— Your instructions —
Could you give again exactly, and only, the lines from the one holding "[Keps Eco] (1026, 1169)" through the end of the data, both ends included, with pictures left out?
Records shown START
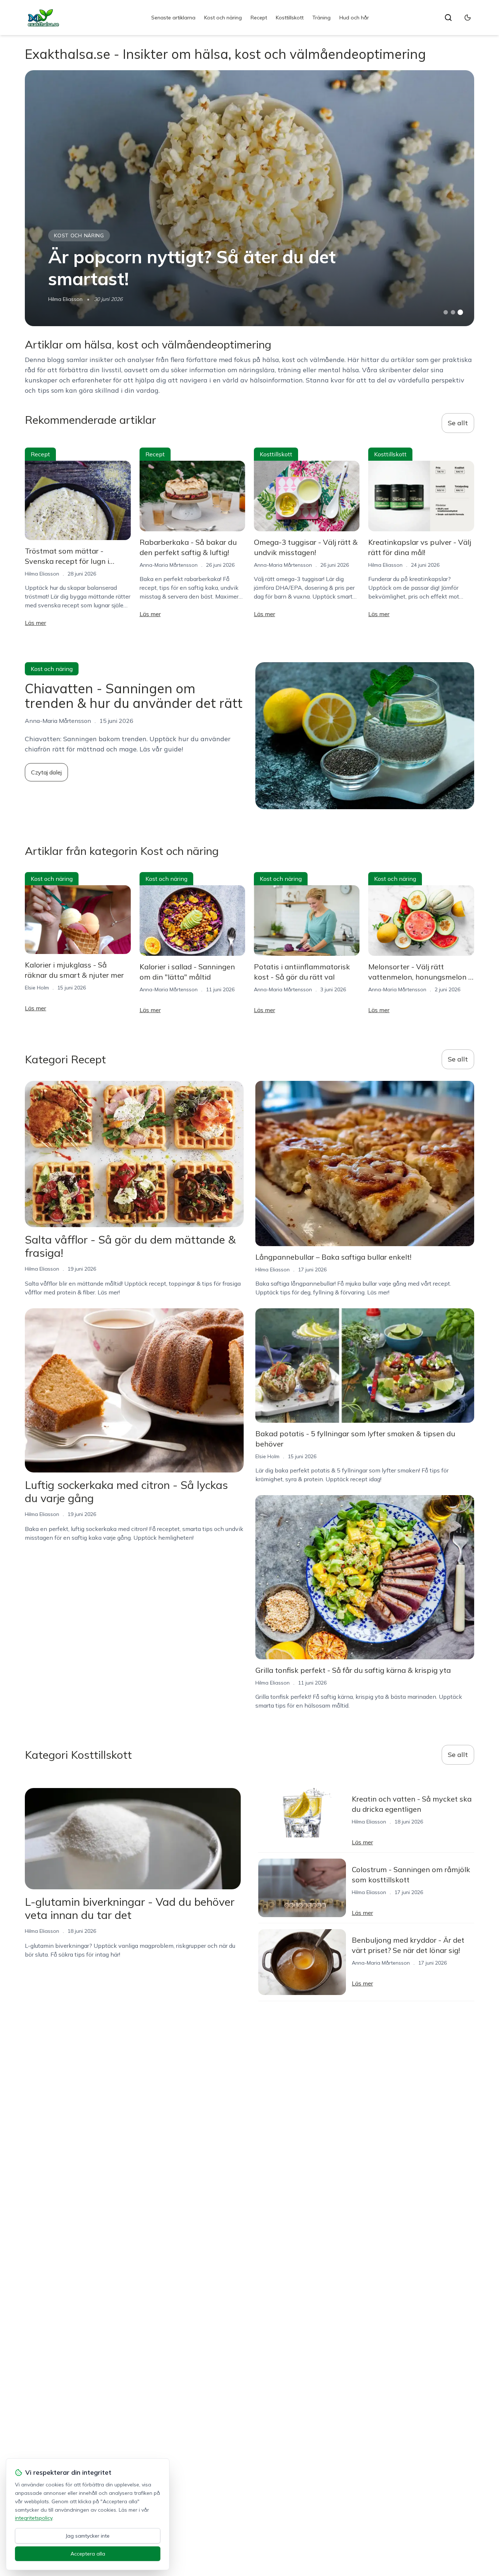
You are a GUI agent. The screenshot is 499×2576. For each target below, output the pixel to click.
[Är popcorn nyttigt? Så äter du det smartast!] (249, 198)
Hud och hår (354, 17)
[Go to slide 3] (460, 312)
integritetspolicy (33, 2518)
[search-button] (448, 18)
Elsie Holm (37, 987)
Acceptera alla (88, 2553)
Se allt (458, 423)
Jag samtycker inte (88, 2535)
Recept (259, 17)
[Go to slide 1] (445, 312)
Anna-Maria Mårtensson (169, 565)
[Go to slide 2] (453, 312)
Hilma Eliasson (65, 299)
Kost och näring (223, 17)
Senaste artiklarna (173, 17)
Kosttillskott (290, 17)
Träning (321, 17)
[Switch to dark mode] (467, 17)
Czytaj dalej (46, 772)
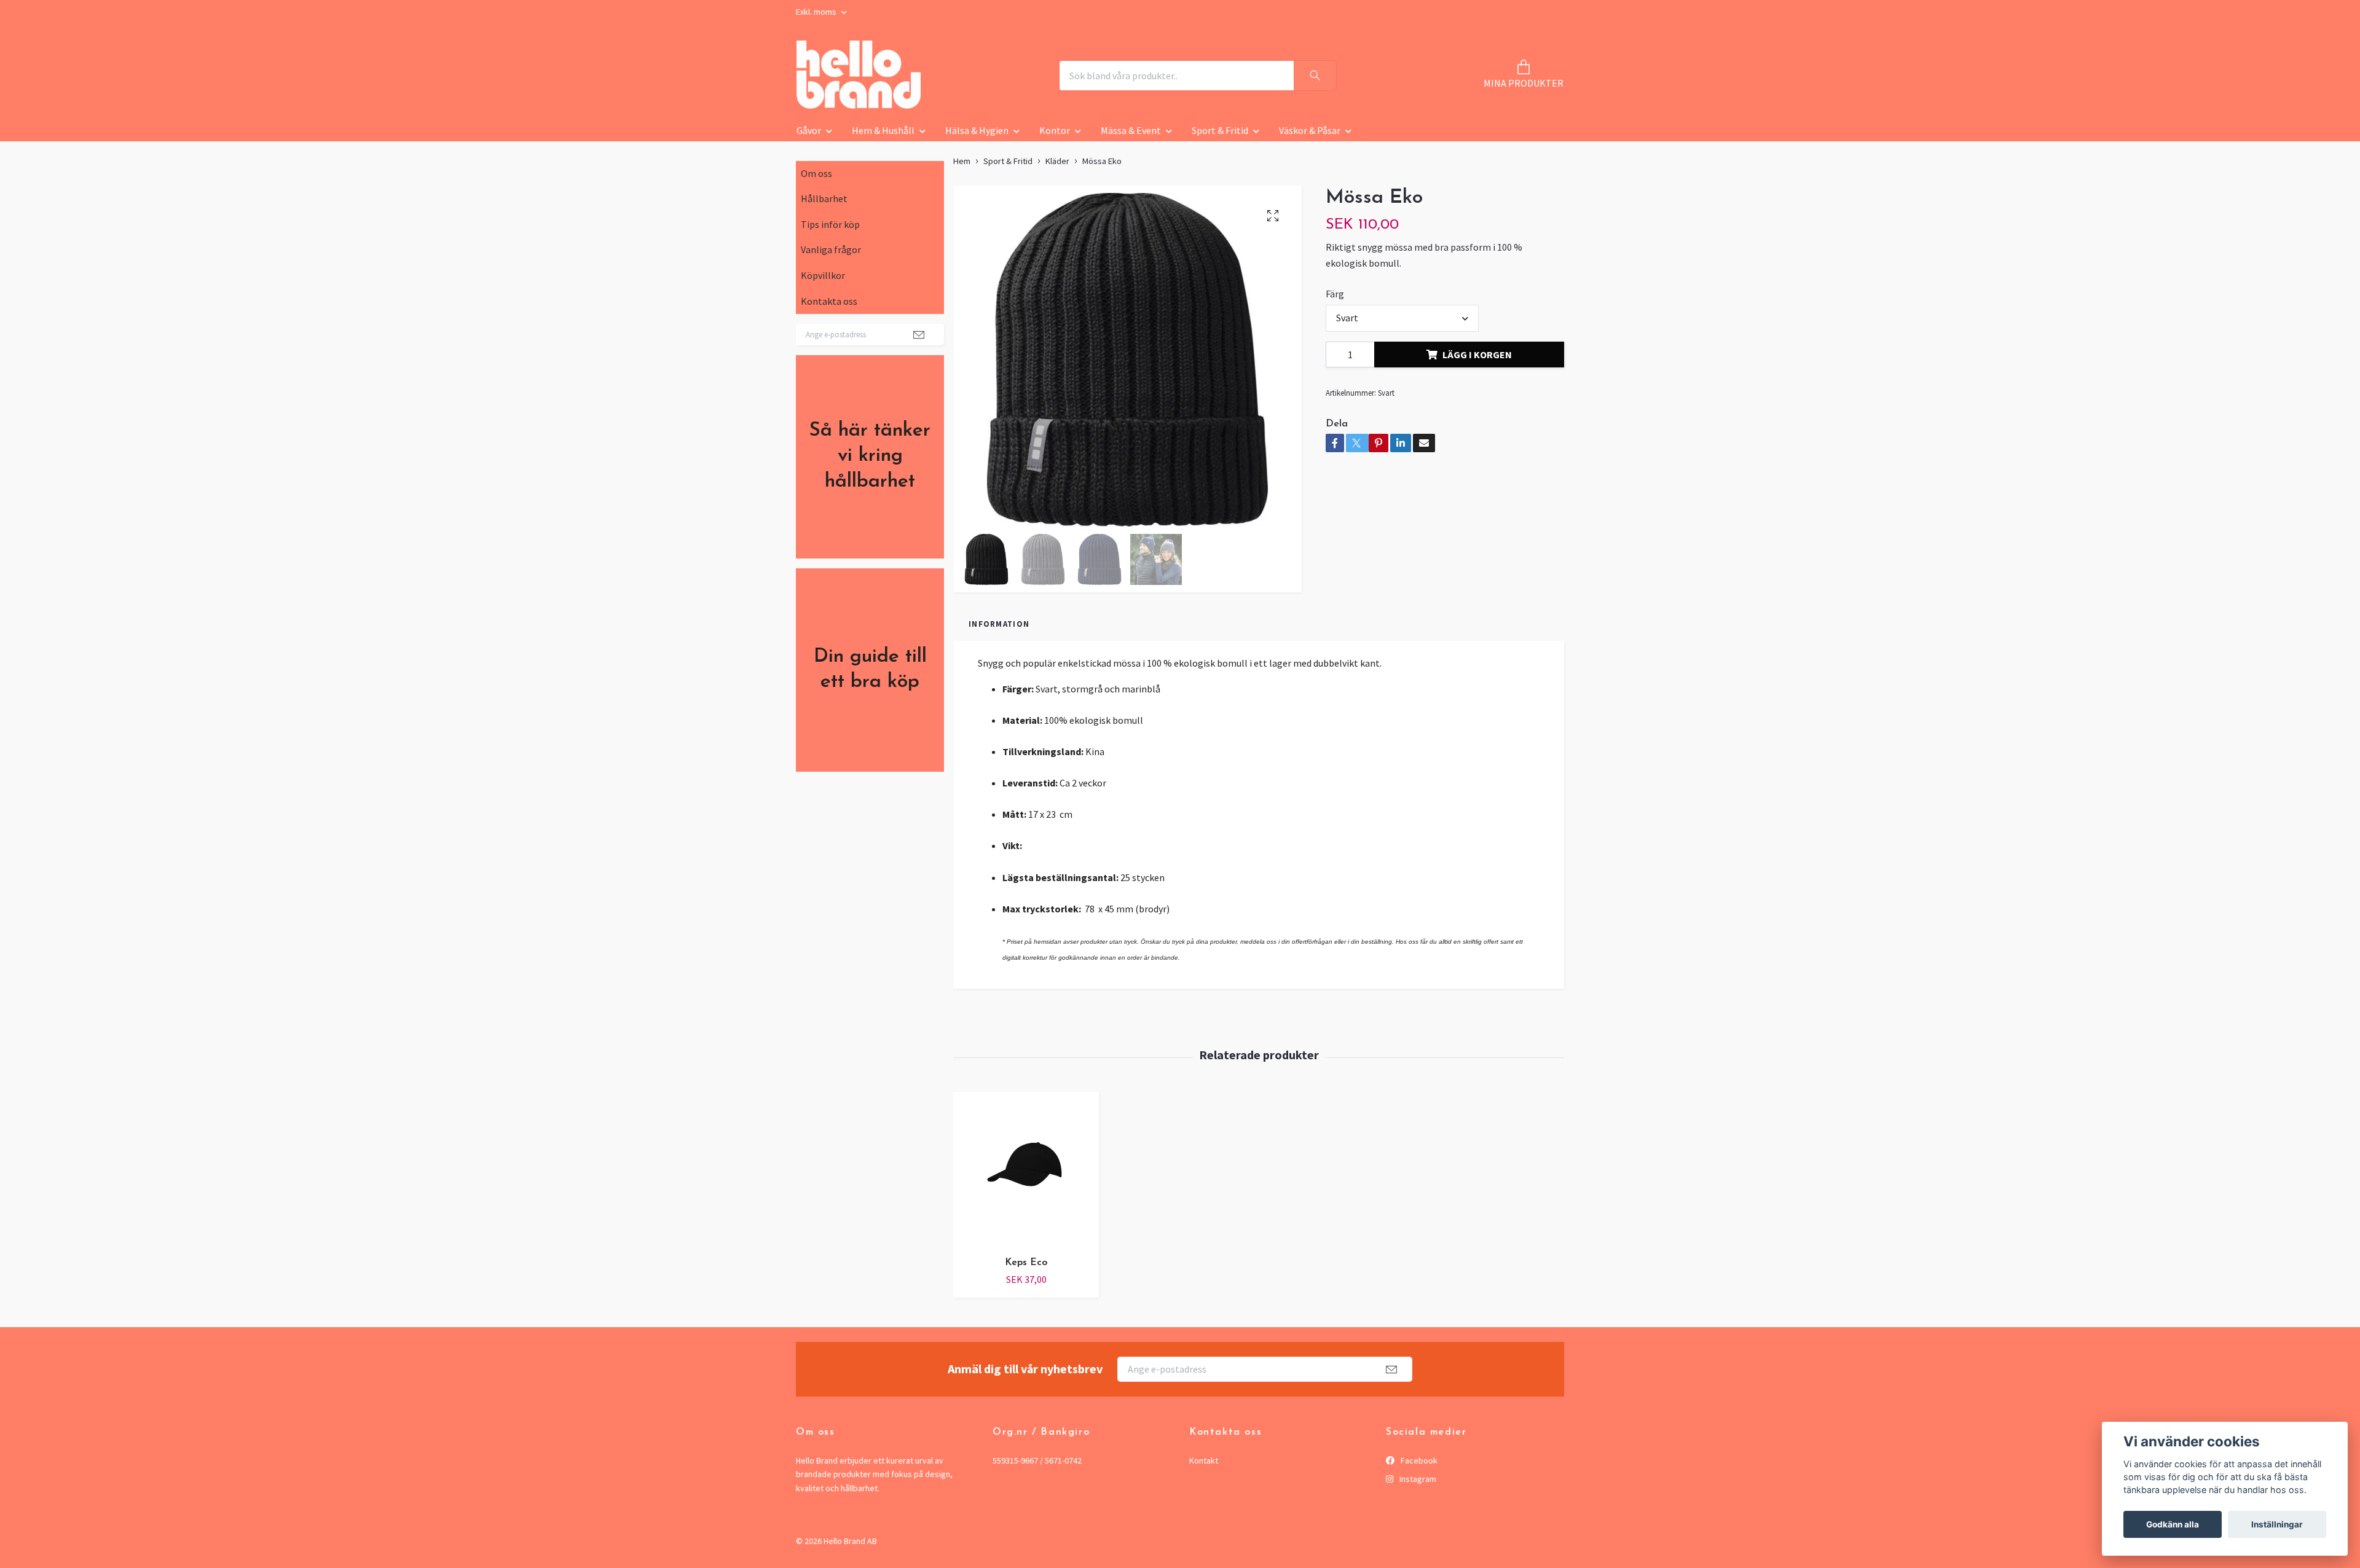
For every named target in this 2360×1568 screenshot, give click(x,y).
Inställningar (2277, 1524)
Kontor (1054, 130)
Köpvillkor (823, 275)
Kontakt (1203, 1460)
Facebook (1418, 1460)
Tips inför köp (830, 224)
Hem (961, 161)
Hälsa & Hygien (977, 130)
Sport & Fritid (1220, 130)
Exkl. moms (817, 11)
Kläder (1057, 161)
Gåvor (808, 130)
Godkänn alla (2172, 1524)
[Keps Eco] (1026, 1169)
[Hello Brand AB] (858, 76)
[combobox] (1402, 318)
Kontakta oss (829, 301)
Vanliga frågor (831, 249)
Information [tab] (999, 624)
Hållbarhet (824, 198)
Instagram (1417, 1478)
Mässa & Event (1131, 130)
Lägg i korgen (1477, 354)
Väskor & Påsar (1309, 130)
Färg (1335, 294)
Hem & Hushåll (883, 130)
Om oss (816, 173)
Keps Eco (1026, 1263)
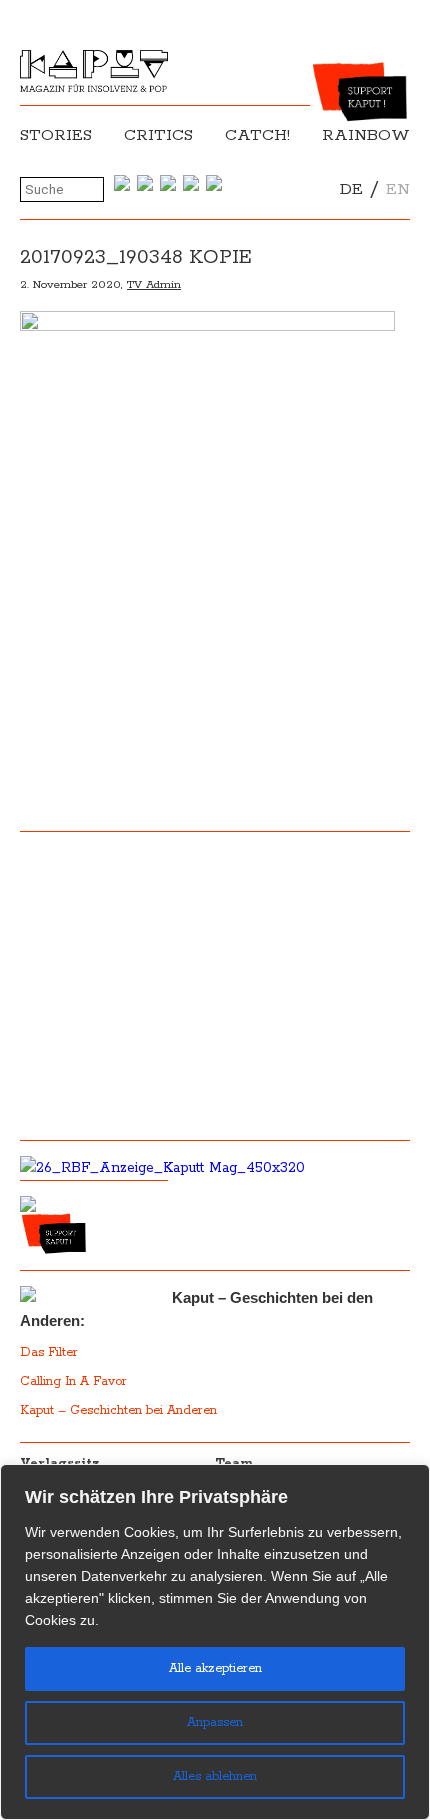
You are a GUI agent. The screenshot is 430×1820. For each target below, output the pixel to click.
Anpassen (215, 1722)
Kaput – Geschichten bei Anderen (118, 1410)
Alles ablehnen (215, 1776)
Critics (158, 135)
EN (398, 189)
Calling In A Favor (73, 1381)
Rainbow (366, 135)
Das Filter (51, 1352)
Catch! (257, 135)
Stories (56, 135)
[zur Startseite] (94, 88)
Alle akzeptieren (215, 1668)
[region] (215, 1642)
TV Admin (154, 284)
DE (351, 189)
Records shown END
— Response for this exercise —
[Keps Eco] (1026, 1169)
[Hello Brand AB] (858, 76)
[combobox] (1402, 318)
Kontakta oss (829, 301)
Vanliga frågor (831, 249)
Information [tab] (999, 624)
Hållbarhet (824, 198)
Instagram (1417, 1478)
Mässa & Event (1131, 130)
Lägg i korgen (1477, 354)
Väskor & Påsar (1309, 130)
Färg (1335, 294)
Hem & Hushåll (883, 130)
Om oss (816, 173)
Keps Eco (1026, 1263)
You are a GUI agent. The screenshot is 430×1820. For each target below, output the pixel to click.
Anpassen (215, 1722)
Kaput – Geschichten bei Anderen (118, 1410)
Alles ablehnen (215, 1776)
Critics (158, 135)
EN (398, 189)
Calling In A Favor (73, 1381)
Rainbow (366, 135)
Das Filter (51, 1352)
Catch! (257, 135)
Stories (56, 135)
[zur Startseite] (94, 88)
Alle akzeptieren (215, 1668)
[region] (215, 1642)
TV Admin (154, 284)
DE (351, 189)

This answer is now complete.